The five children combined to weigh 21 pounds 7.2 ounces, a new U.S. record for quintuplets.
On Monday's The Early Show, Rachelle and Jayson, along with Kassidy, Kaydence, Rustin, Kyndall and Ryder, spoke with co-anchor Julie Chen about this historic birth.
In 2005, Rachelle and Jayson turned to fertility treatments when they were having difficulty conceiving their third child. Rachelle went on hormone treatments to stimulate egg production and also underwent intrauterine insemination. While multiple births are common for women who undergo fertility treatments, quintuplets are rare.
Doctors encouraged her to reduce her pregnancy, but she and her husband decided to keep all five children. And she is thrilled that she did now that she has five healthy new babies.
When confronted with the decision of whether or not to keep all five babies — and go against her doctors' advice — Rachelle said that it would've been impossible to decide which babies to eliminate.
"How do you choose?" she said. "Which ones would I have chosen to eliminate? I don't think I could have done that. When you look on the ultrasound monitor and you see, even at 10 weeks, they all have fingers and toes and all their little body parts."
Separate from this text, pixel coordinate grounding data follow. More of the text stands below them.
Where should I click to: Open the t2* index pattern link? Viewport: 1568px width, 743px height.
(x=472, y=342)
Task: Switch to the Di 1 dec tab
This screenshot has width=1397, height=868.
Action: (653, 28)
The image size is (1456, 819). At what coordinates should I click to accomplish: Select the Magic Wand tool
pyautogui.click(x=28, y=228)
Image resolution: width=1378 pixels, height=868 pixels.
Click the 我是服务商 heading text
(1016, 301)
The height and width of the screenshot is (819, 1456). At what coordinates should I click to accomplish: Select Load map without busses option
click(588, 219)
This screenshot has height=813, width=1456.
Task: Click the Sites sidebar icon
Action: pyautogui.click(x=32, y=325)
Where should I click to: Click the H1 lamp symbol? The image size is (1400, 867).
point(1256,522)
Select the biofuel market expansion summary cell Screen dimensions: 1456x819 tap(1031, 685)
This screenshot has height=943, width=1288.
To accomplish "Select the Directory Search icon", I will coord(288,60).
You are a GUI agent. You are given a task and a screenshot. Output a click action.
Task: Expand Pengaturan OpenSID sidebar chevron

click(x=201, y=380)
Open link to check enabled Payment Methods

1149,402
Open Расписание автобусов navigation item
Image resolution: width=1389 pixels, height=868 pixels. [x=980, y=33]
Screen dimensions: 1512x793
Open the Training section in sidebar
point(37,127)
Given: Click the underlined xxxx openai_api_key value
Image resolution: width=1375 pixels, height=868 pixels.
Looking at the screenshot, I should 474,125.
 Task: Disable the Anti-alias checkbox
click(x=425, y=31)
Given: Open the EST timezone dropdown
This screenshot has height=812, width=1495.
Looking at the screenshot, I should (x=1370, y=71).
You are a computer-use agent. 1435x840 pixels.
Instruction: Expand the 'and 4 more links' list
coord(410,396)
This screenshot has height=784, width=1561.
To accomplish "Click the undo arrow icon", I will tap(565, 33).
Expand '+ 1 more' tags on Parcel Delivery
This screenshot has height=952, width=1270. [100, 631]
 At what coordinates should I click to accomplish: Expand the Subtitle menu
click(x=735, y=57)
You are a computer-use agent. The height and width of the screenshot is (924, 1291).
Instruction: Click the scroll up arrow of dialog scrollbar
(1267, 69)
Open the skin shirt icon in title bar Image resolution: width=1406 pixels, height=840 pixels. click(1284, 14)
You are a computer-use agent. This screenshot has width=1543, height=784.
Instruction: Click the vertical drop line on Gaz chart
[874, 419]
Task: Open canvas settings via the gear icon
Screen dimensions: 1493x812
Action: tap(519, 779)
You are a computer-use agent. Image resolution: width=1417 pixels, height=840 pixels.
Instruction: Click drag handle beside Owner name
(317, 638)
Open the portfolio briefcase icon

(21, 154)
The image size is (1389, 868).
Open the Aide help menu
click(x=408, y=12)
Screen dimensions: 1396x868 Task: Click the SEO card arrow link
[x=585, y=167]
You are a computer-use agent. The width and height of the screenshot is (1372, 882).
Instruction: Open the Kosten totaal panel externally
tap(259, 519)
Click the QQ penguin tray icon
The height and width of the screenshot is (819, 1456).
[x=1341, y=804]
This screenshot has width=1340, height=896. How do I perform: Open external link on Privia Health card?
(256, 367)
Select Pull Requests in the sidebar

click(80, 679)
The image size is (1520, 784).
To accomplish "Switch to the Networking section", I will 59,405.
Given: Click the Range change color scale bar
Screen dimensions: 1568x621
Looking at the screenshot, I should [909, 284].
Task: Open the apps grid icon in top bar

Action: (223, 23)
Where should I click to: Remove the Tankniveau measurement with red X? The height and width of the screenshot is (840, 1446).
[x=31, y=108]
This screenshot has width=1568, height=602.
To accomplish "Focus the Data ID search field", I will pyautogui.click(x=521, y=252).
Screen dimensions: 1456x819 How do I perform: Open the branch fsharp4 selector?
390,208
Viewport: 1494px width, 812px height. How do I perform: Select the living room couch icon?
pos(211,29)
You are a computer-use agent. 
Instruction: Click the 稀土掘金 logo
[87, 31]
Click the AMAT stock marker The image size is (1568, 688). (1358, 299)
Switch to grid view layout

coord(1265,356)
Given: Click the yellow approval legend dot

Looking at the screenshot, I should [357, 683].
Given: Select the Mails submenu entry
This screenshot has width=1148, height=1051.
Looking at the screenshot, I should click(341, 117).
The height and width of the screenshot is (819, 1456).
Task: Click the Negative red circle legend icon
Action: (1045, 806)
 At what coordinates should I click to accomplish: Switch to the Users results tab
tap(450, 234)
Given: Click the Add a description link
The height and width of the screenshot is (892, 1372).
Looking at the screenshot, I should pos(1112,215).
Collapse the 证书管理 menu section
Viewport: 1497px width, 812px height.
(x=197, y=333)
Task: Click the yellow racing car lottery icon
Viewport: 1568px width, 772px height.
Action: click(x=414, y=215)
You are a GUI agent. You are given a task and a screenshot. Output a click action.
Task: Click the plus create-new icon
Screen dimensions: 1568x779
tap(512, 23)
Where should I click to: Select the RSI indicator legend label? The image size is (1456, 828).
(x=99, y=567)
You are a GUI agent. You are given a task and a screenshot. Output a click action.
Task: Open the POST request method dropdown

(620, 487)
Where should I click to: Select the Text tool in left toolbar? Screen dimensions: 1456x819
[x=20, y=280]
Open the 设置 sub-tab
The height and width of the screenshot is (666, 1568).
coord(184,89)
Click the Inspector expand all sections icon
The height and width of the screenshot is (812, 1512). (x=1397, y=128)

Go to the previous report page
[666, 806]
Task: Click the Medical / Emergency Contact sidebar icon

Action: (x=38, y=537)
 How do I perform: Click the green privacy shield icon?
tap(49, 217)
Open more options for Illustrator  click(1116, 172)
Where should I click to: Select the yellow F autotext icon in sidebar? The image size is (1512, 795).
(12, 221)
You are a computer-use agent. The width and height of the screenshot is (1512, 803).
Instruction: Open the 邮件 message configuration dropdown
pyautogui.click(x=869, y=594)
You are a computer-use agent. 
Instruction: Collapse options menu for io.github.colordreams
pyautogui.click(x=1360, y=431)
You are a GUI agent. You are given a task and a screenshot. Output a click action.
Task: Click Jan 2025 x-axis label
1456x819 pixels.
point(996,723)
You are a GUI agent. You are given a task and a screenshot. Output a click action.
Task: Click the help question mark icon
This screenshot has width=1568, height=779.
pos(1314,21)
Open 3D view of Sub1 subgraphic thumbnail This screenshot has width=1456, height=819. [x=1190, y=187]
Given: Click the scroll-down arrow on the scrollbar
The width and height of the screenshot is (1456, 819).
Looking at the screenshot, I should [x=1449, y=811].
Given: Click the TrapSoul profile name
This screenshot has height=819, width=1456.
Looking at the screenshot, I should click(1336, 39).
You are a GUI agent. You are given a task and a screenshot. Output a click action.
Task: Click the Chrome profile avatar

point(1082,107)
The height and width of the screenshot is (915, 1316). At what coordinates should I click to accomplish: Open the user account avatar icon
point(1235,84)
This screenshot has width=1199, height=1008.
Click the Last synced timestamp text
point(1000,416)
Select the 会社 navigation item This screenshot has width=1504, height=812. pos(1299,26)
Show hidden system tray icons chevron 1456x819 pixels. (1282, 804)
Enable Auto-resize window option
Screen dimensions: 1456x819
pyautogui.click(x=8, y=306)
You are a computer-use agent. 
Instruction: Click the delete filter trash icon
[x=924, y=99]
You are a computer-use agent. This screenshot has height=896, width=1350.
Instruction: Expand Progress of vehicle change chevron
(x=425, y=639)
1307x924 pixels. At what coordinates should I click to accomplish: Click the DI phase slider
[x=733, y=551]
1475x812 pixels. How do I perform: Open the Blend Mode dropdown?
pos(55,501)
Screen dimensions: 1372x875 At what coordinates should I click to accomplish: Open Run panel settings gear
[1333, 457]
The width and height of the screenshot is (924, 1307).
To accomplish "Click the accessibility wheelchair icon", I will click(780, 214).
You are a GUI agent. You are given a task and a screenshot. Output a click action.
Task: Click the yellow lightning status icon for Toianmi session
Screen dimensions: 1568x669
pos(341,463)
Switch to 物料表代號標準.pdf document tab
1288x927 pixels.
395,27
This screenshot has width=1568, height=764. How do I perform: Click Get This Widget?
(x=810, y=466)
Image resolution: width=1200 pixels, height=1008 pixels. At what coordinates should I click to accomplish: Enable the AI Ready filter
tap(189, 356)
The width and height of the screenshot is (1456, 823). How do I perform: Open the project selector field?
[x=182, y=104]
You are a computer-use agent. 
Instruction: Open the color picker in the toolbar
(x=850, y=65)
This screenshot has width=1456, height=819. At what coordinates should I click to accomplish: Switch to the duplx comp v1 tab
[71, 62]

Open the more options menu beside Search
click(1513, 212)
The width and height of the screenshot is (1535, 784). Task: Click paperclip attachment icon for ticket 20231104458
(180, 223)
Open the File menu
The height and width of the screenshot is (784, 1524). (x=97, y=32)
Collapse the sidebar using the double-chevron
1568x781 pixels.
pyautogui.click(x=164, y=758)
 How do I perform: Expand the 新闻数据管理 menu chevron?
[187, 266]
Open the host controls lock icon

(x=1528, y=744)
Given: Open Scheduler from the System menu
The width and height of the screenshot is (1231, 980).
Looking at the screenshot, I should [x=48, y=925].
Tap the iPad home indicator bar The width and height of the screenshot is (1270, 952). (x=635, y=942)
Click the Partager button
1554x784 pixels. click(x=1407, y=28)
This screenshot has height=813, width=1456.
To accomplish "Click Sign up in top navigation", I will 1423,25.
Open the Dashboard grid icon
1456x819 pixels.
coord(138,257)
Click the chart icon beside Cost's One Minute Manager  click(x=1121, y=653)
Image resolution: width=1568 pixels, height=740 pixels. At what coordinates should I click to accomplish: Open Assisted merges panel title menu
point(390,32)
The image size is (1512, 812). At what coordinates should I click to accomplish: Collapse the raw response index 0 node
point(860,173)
At only 5 feet 2 inches, Rachelle described the process of carrying three girls and two boys for 34 weeks as challenging.
"It was a crowded house. By the end, it was definitely uncomfortable. By the end, there (was) no room for bending or sitting or anything else," she said.
But the pain and discomfort paid large dividends. She said, "When (the quintuplets) were born at 34 weeks, it was worth every minute.
In addition to the five babies, Rachelle and Jayson have a 7 year-old son and a 4 year-old daughter. While the children were initially excited, they are ready for their parents to return home. "They thought it was really great at first. Now they have been asking me if it's OK for us to go home," Jayson said.
The Wilkinson's hope to leave the hospital and return home in one to two weeks.